### To do:
Transcribe the records below exactly as written, from the opening line through the line that contains "Exclusive: Dismissed Ukrainian".

[Data records]
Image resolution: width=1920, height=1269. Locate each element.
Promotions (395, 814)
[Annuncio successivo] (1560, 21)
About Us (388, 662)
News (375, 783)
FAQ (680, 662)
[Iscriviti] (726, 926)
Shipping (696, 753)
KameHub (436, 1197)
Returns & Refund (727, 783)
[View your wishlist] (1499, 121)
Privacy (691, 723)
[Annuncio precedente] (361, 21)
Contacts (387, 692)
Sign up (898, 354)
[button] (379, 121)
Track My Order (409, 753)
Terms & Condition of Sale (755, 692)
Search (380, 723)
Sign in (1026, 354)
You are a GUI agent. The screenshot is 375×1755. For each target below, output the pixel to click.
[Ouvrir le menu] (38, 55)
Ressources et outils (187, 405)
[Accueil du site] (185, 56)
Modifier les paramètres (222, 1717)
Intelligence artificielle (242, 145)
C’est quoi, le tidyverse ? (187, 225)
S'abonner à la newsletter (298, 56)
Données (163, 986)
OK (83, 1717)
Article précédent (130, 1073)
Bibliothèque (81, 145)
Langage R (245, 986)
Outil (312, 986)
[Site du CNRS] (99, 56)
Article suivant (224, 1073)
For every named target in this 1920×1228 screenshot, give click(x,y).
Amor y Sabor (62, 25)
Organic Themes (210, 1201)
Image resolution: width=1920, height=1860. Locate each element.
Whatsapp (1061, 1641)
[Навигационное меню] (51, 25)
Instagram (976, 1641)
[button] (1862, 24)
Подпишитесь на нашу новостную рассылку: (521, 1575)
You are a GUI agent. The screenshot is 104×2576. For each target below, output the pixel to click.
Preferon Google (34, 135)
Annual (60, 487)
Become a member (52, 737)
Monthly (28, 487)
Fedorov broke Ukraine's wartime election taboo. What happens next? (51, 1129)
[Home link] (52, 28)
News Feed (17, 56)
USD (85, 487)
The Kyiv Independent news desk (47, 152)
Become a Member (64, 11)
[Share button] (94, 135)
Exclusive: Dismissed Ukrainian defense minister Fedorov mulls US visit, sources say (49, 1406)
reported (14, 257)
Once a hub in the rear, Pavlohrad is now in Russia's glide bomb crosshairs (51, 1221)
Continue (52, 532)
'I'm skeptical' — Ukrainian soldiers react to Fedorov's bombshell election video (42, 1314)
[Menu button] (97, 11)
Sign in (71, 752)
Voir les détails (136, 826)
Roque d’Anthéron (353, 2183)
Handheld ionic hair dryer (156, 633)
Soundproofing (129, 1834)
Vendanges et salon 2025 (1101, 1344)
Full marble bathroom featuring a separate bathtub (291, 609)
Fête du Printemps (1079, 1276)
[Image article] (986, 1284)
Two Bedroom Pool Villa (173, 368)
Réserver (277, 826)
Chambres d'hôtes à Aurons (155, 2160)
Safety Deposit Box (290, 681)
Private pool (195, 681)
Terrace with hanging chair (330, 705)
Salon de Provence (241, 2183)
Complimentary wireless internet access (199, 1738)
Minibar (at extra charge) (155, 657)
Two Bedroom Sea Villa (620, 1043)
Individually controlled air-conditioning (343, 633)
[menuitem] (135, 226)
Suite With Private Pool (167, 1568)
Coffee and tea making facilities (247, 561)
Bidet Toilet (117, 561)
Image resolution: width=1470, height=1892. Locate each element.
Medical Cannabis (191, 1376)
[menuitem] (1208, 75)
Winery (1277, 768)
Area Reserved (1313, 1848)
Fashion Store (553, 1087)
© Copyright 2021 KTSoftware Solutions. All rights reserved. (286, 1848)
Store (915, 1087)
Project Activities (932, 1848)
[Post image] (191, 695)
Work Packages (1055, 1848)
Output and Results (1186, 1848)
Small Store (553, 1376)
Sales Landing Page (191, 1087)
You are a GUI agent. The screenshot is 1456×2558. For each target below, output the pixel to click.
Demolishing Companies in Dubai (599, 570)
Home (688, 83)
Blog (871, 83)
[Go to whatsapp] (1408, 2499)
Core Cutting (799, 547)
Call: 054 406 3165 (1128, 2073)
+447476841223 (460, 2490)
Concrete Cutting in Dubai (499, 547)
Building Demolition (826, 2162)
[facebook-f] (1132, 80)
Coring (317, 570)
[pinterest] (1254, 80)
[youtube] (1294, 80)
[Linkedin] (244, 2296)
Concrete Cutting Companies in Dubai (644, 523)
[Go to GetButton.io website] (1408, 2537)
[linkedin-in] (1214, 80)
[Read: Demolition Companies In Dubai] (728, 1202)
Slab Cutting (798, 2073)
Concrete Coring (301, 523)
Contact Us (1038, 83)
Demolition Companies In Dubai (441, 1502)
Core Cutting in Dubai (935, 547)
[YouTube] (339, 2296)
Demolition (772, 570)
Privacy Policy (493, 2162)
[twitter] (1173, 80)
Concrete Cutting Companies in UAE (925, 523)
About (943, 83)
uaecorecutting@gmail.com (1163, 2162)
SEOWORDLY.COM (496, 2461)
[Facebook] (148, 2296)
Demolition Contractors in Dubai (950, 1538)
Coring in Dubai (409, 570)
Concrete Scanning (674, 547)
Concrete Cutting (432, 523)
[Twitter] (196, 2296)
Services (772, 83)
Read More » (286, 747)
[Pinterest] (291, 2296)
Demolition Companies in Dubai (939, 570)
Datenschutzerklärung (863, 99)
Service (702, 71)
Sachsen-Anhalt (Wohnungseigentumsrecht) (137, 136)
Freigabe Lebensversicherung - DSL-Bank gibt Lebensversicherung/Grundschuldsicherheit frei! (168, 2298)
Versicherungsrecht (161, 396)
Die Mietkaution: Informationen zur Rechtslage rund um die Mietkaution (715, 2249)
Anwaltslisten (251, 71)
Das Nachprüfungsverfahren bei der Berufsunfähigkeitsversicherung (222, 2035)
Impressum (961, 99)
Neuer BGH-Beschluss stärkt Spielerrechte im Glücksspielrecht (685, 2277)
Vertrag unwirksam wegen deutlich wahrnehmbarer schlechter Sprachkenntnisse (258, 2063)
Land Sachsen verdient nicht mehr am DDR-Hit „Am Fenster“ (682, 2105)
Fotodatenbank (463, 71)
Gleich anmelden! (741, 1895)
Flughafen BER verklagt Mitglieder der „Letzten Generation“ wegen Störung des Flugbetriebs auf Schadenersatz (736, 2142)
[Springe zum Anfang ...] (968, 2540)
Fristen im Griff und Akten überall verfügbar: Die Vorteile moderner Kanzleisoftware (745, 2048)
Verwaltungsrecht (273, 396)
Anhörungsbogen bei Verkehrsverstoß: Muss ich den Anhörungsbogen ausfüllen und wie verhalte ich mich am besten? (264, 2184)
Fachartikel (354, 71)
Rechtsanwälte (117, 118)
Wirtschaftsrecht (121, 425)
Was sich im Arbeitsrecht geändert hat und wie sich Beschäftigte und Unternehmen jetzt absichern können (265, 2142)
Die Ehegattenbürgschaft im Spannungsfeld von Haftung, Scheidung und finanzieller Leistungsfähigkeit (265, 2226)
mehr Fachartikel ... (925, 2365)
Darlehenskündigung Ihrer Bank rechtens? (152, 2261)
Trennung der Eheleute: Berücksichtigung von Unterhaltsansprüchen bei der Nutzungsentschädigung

### Written reply:
Image resolution: width=1920, height=1269. Locate each element.
Promotions (395, 814)
[Annuncio successivo] (1560, 21)
About Us (388, 662)
News (375, 783)
FAQ (680, 662)
[Iscriviti] (726, 926)
Shipping (696, 753)
KameHub (436, 1197)
Returns & Refund (727, 783)
[View your wishlist] (1499, 121)
Privacy (691, 723)
[Annuncio precedente] (361, 21)
Contacts (387, 692)
Sign up (898, 354)
[button] (379, 121)
Track My Order (409, 753)
Terms & Condition of Sale (755, 692)
Search (380, 723)
Sign in (1026, 354)
You are a GUI agent. The screenshot is 375×1755. For each target below, output the pixel to click.
[Ouvrir le menu] (38, 55)
Ressources et outils (187, 405)
[Accueil du site] (185, 56)
Modifier les paramètres (222, 1717)
Intelligence artificielle (242, 145)
C’est quoi, le tidyverse ? (187, 225)
S'abonner à la newsletter (298, 56)
Données (163, 986)
OK (83, 1717)
Article précédent (130, 1073)
Bibliothèque (81, 145)
Langage R (245, 986)
Outil (312, 986)
[Site du CNRS] (99, 56)
Article suivant (224, 1073)
For every named target in this 1920×1228 screenshot, give click(x,y).
Amor y Sabor (62, 25)
Organic Themes (210, 1201)
Image resolution: width=1920, height=1860. Locate each element.
Whatsapp (1061, 1641)
[Навигационное меню] (51, 25)
Instagram (976, 1641)
[button] (1862, 24)
Подпишитесь на нашу новостную рассылку: (521, 1575)
You are a GUI agent. The screenshot is 104×2576. For each target below, output the pixel to click.
Preferon Google (34, 135)
Annual (60, 487)
Become a member (52, 737)
Monthly (28, 487)
Fedorov broke Ukraine's wartime election taboo. What happens next? (51, 1129)
[Home link] (52, 28)
News Feed (17, 56)
USD (85, 487)
The Kyiv Independent news desk (47, 152)
Become a Member (64, 11)
[Share button] (94, 135)
Exclusive: Dismissed Ukrainian defense minister Fedorov mulls US visit, sources say (49, 1406)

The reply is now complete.